Enlargement of the left atrial appendage is typical of mitral valve disease, be it stenosis or regurgitation, especially when due to rheumatic heart disease. Probably acute rheumatic carditis damages the left atrial wall and its appendage, causing them to bulge when the atrial filling pressure rises. Enlargement of the left atrial appendage causes straightening of the left heart border on chest X-ray . The “4-bump heart” is formed above downward by the aortic knuckle, pulmonary artery, left atrial appendage and the left ventricular lateral wall. The risk of thromboembolism in mitral stenosis is very high, particularly if atrial fibrillation is present and more so if it is intermittent. Mitral stenosis can be safely assumed to be the cause of cerebral infarction, even if a left atrial thrombus is not demonstrable. A thrombus that is too small for detection, thrombus in the atrial appendage or one that has already embolised, may be missed on

transthoracic echo. Transesophageal echocardiography (TEE) vastly improves the detection of a thrombus in the left atrial cavity or its appendage. Occasionally, an ECHO may show a very large atrial thrombus, which is potentially fatal if it suddenly obstructs the mitral valve. Such a ‘ball-valve’ thrombus is an indication for urgent surgical intervention. A left atrial thrombus sometimes needs to be differentiated from a left atrial myxoma, since both can cause distal embolism. Thrombus usually arises from the posterior atrial wall or floats freely, while myxoma is usually pedunculated and is attached to the inter-atrial septum. Thrombus is rounded in shape and uniform in echogenicity, while myxoma is often lobulated with variable echogenicity due to areas of hemorrhage, necrosis or calcification. Finally, thrombus uncommonly prolapses into the diseased mitral valve while myxoma commonly prolapses into the normal mitral valve. The differences between atrial thrombus and atrial myxoma are given in . Besides an atrial thrombus and an atrial myxoma, other structures that may be sometimes seen in the left atrium are supravalvular ring (cor triatriatum), dilated coronary sinus, anomalous pulmonary veins, large mitral leaflet vegetation and reverberation artefacts from a calcified mitral annulus.

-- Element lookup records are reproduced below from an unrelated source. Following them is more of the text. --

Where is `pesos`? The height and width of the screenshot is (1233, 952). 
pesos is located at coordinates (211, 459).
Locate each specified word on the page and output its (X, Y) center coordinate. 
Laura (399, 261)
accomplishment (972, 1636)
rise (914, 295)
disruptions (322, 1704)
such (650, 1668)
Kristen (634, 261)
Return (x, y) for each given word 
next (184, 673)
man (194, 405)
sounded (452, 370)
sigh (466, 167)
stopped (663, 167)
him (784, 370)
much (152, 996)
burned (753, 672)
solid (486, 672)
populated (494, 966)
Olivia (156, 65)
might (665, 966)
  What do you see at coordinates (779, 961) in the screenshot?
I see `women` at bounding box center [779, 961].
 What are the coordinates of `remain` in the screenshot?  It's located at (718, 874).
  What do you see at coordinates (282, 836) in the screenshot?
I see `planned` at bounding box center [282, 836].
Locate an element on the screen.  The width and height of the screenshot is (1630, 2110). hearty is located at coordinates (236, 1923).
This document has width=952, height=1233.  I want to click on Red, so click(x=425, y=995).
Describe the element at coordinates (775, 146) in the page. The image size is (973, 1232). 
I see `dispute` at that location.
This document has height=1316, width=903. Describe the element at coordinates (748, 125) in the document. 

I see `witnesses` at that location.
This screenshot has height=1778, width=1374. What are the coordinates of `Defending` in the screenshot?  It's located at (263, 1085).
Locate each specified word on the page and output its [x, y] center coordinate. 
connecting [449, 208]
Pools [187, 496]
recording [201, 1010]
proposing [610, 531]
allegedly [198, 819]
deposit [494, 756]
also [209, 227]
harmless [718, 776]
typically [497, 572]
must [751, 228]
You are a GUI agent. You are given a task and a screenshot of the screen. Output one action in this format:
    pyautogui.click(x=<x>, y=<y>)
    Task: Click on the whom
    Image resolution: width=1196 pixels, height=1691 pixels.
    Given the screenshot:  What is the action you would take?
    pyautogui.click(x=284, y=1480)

In a patient of mitral stenosis and atrial fibrillation with a thrombo-embolic stroke, the first priority is anticoagulation. Low molecular-weight heparin(LMWH) such as enoxaparin is preferred because of predictable pharmacokinetics, without the need of prothrombin time (PT) and aPTT monitoring. An oral anticoagulant like warfarin is initiated almost simultaneously, since it requires 3 to 5 days to produce optimal anticoagulation. Oral anticoagulation is required on a long-term basis in a patient of mitral stenosis with history of thromboembolism. Other cardiovascular drugs are used to reduce the symptomatology of mitral stenosis. Diuretics reduce pulmonary congestion, especially in those with concomitant mitral regurgitation. Digoxin, beta-blockers and verapamil control the ventricular response in atrial fibrillation and improve left ventricular diastolic filling. Percutanenous balloon mitral valvuloplasty (BMV) in not advocated in patients with a demonstrable left atrial thrombus. Mitral valve replacement is required for critical stenosis (mitral valve area < 1 cm2).